On Jan. 30, as code census protocols kept ER patients flowing through the hospital, he was informed another patient who was dying needed his space. He was shifted to a teaching unit room shared by three other patients, one whom had a viral infection sign posted on their curtain.
“He was placed in a corner far away from the nurses’ station. This was concerning, as Jack was bedridden and his mind confused … which meant if he got into distress he may not have the ability to ring for help,” said D’Arcy.
On Jan. 31, Webb was unable to lift his food tray or consume solid food, but he was booked for a scope procedure that D’Arcy thinks was pointless due to his weakened state.
She said after it was complete, one of the attendants in the recovery room yelled over to a paramedic.
“They said, ‘By the way if he stops breathing, don’t resuscitate!’ Unfortunately, Jack heard that, he was awake enough to hear that. I heard it, my sister heard it. We were very hurt he heard that,” she said.
That night, she witnessed her husband making the slashing motions at his wrist and “trying to pull off his IV.”
She is still awaiting details of how he died a few hours later, but worries he wasn’t able to signal a nurse.
Distressed by her husband’s experience, D’Arcy said she launched a public complaint process, but after several telephone conversations concluded it was pointless to pursue the matter and agreed to close her case.
“The Queen Elizabeth II health care system is broken and puts patients at risk,” said the 51-year-old.
Brian Butt, the patient services manager with the Nova Scotia Health Authority, said he can’t speak to an individual patient’s case, but said in general it is not standard practice to shout do-not-resuscitate orders in cases like the one described.
Even gravely ill patients can be moved to make way for other dying patients, said Butt.
Petrie said Webb’s case is nonetheless the type that “keeps us up at night.”
“We need to move patients around as creatively as we can to create spots to allow patients to come in. To reduce that seven-hour offload time we have to do things upstairs (in the hospital), so there’s a constant tradeoff and that creates this tension. Health care workers are trying to do their best for the patient in front of them at the time,” he said.
Attempting to fix the problem
Butt says the hospital is doing a review of the use of acute beds in internal medicine and in the Victoria General hospital, an older facility that is part of the same central zone of the Nova Scotia Health Authority as the Infirmary.
He said after those reviews, it’s possible the authority will officially state, “we need additional beds in the system.”
However, Drummond – who has been commenting on crowding issues for over a decade – said the reality is that hospitals are already operating too close to the edge, both in Nova Scotia and across the country.
The calling of over-capacity protocols like code census simply is a symptom of the problems, he adds.
“Where’s the value of an over-capacity protocol if you’re continually in an over-capacity protocol?
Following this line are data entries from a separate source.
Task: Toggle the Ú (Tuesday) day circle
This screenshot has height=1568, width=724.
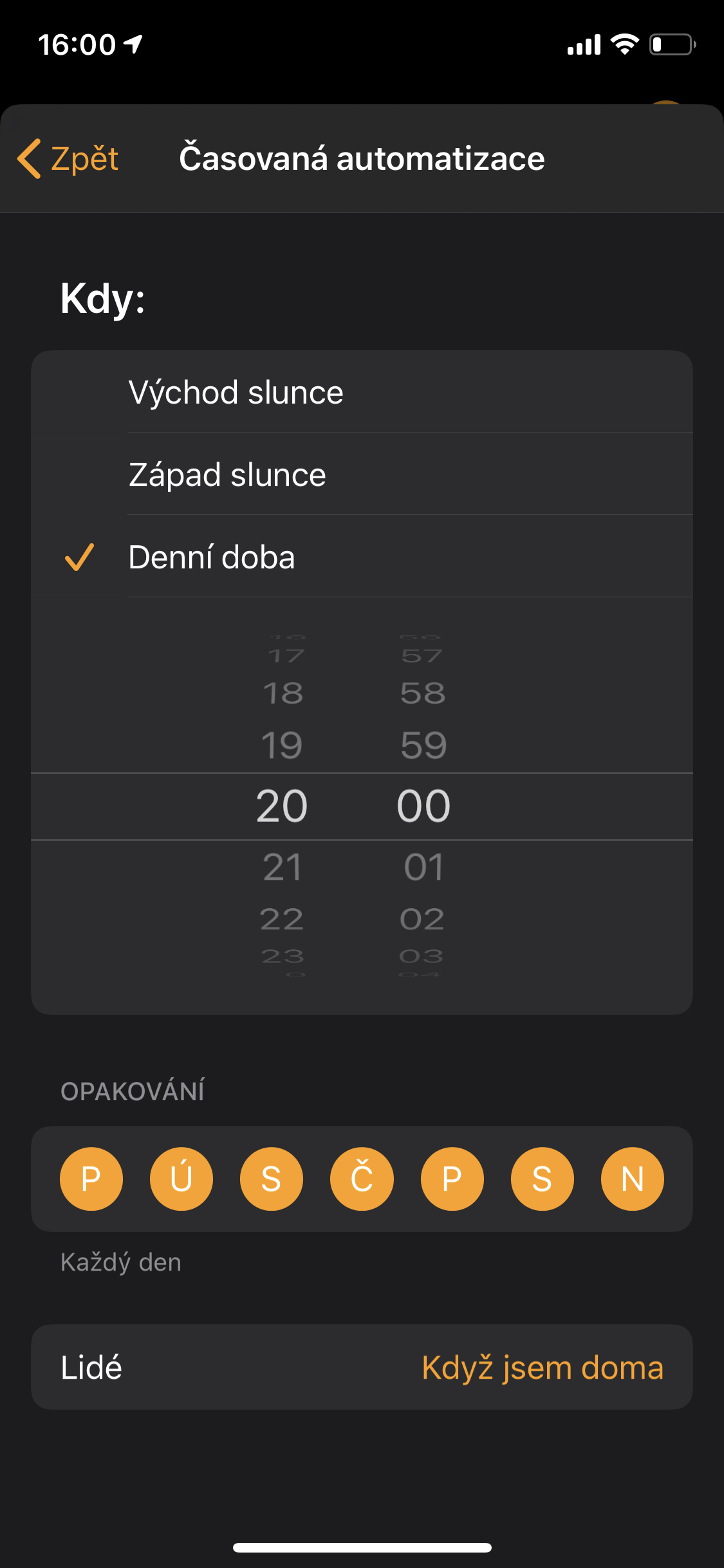Action: point(181,1179)
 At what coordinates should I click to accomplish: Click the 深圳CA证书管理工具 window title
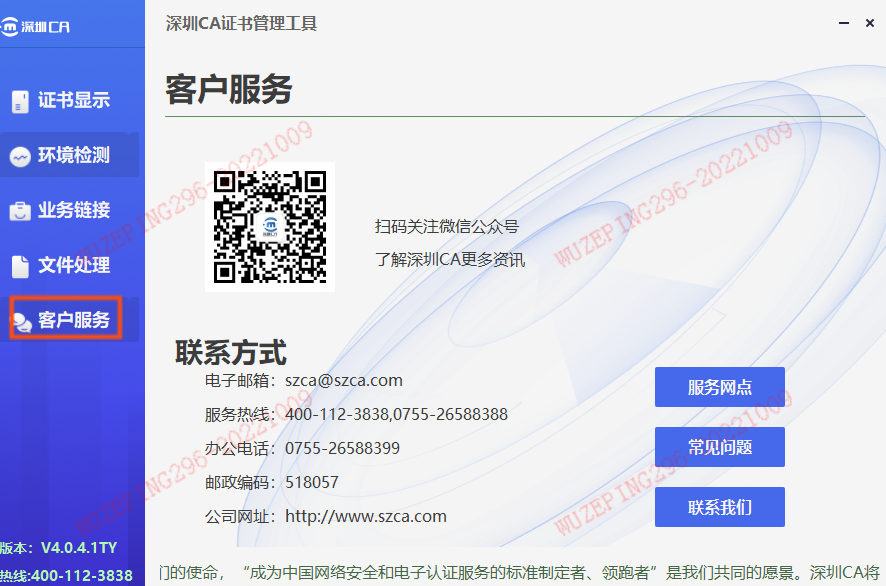pyautogui.click(x=241, y=23)
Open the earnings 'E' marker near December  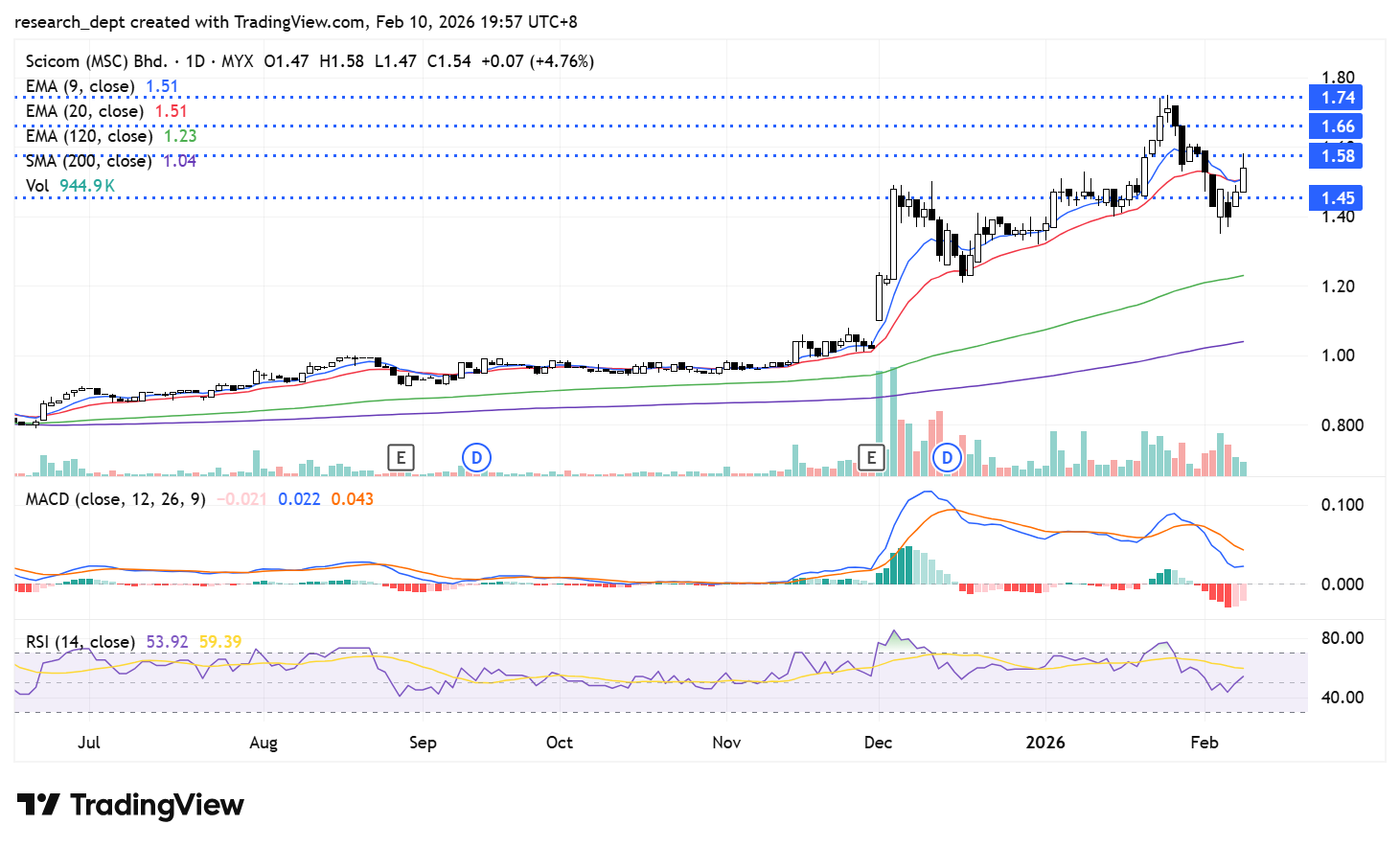pyautogui.click(x=871, y=458)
Doesn’t that say something about hospital capacity?” he says.
Meanwhile, for D’Arcy, the questions remain, disturbing her sleep and her grief.
Why didn’t somebody provide her with clear information about her husband’s diagnosis earlier? Why did her husband lie in a hallway without seeing a doctor? Why was he bumped from a room where his death might have been more peaceful? Why the shouted comments about his resuscitation?
“It was hard,” she says, weeping after requiring almost four minutes to list off her list of issues.
“When you’re there, every day, you could see the deficiencies.”